Last night in Fethiye here. Yesterday I went to the beach for the day at Ölüdeniz. I had heard it was 'ruined' & wasn't worth it. I'm not so sure - it might be one of the most beautiful beaches that I've ever seen. Now I understand why there are so many English at Hisarönü - they can't build near Ölüdeniz, so they build their timeshares in the next valley over.
I'm dying that I can't post pictures from this town - I haven't found a computer with a USB port. When I post them you'll see; the beach was incredible. it was easily a couple kilometers long, and bounded by towering granite mountains. It was in a deep bay, which kept the waters calm. And while parts of it were lined with tacky tourist cafes, other parts were virtually deserted. I took lots of pics of the beach infrastructure - the park system here puts Hawaii Parks and Recreation to shame. A few points - there was a nice beach promenade set back from the shore and lined with olive trees, the concession stands were outdoor cafes shaded by bougainvillea on trellisses [and what do we get - cement monstrosities], the shops were mostly invisible from the beach, shampoo and soap were banned at the public showers, and - I liked this part the best - the beach had earned the right to fly a Blue Flag. I'm not sure if this is a Turkish or a European thing, but a community wins a blue flag for meeting strict criteria on public education, handicap access, water quality, and environmental protection efforts. They can lose the flag easily if they slip. I'd love to bring something like that to Hawai`i.

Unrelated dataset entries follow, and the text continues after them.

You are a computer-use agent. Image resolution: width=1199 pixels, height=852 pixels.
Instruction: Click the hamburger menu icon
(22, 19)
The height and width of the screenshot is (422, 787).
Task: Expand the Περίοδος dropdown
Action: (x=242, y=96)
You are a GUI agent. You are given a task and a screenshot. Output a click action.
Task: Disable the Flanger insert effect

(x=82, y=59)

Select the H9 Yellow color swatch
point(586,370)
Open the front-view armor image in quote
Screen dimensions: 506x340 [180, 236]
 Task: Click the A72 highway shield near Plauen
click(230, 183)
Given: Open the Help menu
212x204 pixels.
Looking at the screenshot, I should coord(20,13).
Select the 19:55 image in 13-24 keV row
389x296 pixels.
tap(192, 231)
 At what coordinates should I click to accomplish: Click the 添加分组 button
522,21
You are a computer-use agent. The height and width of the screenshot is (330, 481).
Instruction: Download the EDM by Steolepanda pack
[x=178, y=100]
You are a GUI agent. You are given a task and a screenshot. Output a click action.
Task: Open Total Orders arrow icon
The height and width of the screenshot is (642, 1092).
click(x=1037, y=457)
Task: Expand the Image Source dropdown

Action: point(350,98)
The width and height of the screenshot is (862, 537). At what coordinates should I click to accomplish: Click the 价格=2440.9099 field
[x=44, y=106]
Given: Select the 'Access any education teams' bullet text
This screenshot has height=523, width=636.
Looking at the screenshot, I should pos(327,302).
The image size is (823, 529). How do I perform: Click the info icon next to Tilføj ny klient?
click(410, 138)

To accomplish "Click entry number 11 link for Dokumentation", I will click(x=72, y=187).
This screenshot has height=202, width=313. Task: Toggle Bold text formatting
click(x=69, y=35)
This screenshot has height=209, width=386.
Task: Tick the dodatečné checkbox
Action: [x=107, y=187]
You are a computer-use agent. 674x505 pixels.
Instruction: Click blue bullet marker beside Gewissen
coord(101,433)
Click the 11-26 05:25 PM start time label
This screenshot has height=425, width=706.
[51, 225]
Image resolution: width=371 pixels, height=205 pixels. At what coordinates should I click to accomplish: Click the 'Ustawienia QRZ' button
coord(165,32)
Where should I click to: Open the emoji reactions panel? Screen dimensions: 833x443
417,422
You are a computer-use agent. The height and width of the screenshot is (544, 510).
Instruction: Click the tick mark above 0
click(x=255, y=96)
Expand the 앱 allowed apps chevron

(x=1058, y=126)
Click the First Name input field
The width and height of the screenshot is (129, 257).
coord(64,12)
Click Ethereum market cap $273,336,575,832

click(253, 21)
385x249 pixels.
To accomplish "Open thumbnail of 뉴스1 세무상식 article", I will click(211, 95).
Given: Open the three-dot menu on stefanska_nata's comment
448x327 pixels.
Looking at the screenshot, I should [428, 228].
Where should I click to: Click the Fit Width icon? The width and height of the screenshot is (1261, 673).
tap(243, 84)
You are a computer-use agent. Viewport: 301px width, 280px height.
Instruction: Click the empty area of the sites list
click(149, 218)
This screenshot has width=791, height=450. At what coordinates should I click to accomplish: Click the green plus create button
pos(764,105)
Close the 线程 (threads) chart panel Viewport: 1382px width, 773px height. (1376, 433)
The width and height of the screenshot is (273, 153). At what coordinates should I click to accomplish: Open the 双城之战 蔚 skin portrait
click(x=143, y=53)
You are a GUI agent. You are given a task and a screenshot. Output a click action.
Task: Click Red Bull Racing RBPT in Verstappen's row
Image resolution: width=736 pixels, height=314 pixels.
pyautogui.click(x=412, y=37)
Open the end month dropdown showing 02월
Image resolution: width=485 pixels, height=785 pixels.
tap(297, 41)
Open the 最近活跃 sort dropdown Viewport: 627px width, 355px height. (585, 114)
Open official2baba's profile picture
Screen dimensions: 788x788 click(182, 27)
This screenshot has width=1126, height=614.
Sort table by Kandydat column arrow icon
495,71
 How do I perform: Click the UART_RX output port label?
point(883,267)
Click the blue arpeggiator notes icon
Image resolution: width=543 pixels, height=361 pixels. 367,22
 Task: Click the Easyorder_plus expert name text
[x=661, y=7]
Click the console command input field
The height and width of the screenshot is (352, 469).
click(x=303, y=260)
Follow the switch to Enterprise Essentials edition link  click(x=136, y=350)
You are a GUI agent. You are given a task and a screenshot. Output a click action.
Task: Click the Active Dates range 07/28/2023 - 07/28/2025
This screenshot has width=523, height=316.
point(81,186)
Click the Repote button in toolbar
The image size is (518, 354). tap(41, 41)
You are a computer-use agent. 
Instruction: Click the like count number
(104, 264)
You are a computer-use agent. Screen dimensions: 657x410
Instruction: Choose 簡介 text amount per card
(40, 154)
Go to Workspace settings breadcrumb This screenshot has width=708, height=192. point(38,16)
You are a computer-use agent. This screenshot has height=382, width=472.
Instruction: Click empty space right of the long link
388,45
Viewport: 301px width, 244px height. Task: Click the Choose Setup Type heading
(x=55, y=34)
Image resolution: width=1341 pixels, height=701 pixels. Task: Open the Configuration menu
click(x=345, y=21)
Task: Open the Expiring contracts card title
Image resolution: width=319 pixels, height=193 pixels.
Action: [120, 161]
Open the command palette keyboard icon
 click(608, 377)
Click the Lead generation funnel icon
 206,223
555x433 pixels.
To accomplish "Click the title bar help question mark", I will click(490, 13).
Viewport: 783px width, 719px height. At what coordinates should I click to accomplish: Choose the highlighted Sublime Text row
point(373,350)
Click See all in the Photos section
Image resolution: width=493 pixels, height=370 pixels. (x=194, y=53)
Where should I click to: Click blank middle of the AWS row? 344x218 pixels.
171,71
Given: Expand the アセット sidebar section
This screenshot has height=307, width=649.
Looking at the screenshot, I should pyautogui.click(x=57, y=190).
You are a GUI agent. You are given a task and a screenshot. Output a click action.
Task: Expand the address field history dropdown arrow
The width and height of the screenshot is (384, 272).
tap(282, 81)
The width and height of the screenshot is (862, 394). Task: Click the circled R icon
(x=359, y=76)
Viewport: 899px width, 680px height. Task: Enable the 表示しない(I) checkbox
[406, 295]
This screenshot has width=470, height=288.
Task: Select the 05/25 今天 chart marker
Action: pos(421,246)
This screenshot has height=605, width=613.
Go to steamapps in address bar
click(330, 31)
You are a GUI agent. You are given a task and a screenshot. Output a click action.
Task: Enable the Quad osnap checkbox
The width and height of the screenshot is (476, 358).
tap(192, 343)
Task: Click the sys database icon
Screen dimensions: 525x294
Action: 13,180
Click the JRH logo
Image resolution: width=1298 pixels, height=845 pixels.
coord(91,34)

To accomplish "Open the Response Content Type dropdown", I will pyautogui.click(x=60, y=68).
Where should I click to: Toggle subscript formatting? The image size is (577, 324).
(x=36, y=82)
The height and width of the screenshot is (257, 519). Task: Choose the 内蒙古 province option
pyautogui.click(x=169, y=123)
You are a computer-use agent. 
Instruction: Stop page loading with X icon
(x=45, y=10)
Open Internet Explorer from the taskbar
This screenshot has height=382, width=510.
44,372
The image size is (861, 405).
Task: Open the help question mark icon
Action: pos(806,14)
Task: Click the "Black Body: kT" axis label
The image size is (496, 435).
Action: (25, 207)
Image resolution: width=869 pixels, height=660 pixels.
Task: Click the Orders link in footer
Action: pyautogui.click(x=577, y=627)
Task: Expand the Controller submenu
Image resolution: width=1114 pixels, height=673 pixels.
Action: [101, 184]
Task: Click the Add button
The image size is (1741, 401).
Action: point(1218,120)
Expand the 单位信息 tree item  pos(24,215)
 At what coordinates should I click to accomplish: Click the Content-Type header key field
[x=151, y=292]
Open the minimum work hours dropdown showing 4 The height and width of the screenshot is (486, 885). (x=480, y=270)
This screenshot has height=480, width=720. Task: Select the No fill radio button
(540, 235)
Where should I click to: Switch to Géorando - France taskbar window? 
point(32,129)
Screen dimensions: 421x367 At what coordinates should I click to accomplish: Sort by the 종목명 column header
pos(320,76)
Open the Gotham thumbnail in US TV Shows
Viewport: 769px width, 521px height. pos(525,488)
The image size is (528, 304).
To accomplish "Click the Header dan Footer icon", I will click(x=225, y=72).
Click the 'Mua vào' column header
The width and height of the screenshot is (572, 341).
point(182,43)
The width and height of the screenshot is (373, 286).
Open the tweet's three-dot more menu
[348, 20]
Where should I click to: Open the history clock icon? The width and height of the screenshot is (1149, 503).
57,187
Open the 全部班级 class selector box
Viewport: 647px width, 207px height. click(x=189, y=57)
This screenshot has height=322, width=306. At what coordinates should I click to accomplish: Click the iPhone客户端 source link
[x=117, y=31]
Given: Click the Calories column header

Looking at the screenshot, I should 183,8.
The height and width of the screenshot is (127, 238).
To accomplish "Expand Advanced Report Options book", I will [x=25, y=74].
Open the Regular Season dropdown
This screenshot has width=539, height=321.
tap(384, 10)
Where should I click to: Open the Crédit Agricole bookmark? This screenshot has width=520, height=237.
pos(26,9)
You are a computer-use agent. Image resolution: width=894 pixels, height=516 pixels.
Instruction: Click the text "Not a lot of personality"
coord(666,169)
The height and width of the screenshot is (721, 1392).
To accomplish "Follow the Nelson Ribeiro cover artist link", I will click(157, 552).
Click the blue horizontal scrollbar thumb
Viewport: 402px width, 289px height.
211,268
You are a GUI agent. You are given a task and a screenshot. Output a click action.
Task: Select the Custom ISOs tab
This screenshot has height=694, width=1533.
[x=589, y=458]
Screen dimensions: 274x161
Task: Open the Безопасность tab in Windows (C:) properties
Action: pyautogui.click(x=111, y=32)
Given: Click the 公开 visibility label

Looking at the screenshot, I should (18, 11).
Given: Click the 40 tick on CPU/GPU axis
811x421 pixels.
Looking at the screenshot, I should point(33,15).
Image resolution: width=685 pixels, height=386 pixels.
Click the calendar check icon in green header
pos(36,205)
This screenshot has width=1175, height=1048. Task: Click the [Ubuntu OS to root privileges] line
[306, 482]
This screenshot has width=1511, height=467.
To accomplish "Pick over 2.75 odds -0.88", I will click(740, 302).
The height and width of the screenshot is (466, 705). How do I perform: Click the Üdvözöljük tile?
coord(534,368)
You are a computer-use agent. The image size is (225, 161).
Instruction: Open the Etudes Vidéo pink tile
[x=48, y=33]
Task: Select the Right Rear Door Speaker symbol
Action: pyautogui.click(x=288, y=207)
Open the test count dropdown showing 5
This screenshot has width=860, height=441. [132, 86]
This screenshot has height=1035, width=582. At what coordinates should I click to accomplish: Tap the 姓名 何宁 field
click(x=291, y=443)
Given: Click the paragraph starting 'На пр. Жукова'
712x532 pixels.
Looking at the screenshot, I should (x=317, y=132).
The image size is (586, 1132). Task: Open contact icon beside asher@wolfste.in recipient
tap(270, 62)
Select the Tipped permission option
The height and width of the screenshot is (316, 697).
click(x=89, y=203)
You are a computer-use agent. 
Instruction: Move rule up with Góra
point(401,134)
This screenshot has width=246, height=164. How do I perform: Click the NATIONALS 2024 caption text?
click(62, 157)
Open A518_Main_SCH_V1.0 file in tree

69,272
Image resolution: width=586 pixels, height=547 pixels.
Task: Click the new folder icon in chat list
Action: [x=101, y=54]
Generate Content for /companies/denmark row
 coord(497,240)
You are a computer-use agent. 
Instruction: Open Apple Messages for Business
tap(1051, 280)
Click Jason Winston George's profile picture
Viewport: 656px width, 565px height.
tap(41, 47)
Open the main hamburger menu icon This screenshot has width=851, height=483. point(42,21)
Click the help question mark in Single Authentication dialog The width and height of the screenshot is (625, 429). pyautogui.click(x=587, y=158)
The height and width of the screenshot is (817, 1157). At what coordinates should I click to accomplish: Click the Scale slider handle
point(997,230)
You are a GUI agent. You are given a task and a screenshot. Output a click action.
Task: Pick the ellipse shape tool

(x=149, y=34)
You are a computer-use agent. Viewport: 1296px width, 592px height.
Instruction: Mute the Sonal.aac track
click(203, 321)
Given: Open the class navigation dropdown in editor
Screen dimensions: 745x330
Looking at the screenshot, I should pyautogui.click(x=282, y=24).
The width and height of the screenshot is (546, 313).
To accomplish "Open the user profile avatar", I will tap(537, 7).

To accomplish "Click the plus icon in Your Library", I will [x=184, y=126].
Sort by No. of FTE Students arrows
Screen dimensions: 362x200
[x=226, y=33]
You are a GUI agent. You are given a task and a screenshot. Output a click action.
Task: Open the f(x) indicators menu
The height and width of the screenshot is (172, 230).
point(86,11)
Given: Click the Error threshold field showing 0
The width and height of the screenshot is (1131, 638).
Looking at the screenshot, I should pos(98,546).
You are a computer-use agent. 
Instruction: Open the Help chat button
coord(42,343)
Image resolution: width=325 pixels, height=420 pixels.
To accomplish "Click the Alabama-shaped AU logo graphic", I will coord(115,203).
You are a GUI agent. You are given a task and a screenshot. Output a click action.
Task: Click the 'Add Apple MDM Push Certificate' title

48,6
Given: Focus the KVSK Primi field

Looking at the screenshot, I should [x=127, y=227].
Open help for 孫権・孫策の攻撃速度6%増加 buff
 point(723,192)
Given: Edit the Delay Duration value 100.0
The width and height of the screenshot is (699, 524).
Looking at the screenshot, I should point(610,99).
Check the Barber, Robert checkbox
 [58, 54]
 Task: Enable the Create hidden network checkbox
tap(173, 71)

Today I went back to Kayaköy. Met a girl from South Africa who was looking for a hiking partner, and I figured I knew the route & would actually make it to the village this time. So back up over the mountain we went. We didn't get lost this time, had a long lunch at Kaya, took a nap on the cushions, then explored the abandonned village. It was quite haunting. There was a crumbling Orthodox Church near the base of the cliff; I don't know if it would still be considered consecrated ground, but I lit my fourth candle there anyway.
Tomorrow I'm off to Antalya. It sounds like a real city. This one is geared towards package tours from Israel, Egypt, and the rest of the Middle East. No more working class English - yay! The backpackers seem to hate the city, but it sounds interesting to me. That, and it's four hours further south, and reportedly warmer.